愛らしい動物画が満載 「江戸の動物絵大集合!猿描き狙仙三兄弟~鶏の若冲、カエルの奉時も」開幕(熊本県立美術館)

森狙仙(そせん)の三兄弟と、京都・大坂の動物画を得意とした画家を紹介する「江戸の動物絵大集合!猿描き狙仙三兄弟~鶏の若冲、カエルの奉時も」が、熊本県立美術館で開幕した。
森狙仙(1747?~1821)は江戸時代に大坂で活動した名高い絵師。精緻な動物画を得意とし、中でも多くの猿図を残した。その「もふもふ」な猿の姿は、リアルで、時に人間の行動を投影したかのようにあらわされ、今も昔も人々の目を楽しませてくれる。
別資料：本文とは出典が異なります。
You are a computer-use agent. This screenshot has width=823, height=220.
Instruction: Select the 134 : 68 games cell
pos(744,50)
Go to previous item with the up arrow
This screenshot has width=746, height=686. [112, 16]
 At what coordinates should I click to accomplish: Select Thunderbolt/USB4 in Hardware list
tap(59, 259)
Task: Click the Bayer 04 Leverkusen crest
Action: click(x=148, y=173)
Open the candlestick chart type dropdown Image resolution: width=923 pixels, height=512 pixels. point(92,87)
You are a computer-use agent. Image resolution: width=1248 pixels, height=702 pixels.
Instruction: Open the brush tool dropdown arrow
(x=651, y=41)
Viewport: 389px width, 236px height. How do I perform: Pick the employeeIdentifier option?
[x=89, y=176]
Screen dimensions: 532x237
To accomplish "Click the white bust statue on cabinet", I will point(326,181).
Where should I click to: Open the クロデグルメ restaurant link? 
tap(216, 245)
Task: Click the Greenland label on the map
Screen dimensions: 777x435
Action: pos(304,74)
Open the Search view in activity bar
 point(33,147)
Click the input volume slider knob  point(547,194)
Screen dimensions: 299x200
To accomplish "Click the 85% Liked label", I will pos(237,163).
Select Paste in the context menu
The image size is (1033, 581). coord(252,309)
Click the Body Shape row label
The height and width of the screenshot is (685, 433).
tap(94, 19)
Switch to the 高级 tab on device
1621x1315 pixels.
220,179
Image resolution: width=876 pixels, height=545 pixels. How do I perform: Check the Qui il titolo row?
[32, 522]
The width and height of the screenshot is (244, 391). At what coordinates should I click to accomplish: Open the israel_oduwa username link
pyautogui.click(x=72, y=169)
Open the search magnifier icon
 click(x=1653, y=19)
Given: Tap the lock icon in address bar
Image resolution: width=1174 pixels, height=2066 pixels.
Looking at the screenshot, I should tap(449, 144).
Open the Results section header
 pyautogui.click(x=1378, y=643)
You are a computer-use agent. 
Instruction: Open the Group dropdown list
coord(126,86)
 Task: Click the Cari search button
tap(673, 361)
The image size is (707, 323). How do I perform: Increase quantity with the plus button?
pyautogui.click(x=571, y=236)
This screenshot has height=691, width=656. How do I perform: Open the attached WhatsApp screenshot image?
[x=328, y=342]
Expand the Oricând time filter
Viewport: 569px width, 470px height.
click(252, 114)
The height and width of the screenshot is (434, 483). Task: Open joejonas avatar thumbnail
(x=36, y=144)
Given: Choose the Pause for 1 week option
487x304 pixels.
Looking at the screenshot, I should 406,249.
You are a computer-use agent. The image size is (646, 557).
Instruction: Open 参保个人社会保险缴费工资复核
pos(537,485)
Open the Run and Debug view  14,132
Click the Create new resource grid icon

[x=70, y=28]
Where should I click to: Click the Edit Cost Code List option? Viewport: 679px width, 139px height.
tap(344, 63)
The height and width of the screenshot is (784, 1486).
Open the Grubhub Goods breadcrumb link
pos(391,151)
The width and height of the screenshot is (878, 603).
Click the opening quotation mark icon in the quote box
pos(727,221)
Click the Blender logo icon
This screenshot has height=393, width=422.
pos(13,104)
狙仙には二人の兄、陽信(ようしん、1736?~1808?)と周峰(しゅうほう、1738~1823)がいた。彼らは狩野派絵画を学び、猿の絵に特化した狙仙をカバーするかのように、様々な形態・画題の作品を描いた。当時は著名だったが、現在はあまり知られていない。
三兄弟を取り上げた展覧会はこれまで開催されたことがなく、今回が初となる。同じ時代に活躍した動物画家では、鶏の伊藤若冲や、蛙の松本奉時(ほうじ)らが知られている。本展は、そんな彼らの親しみやすい動物画など約100点を展示する。9月6日まで。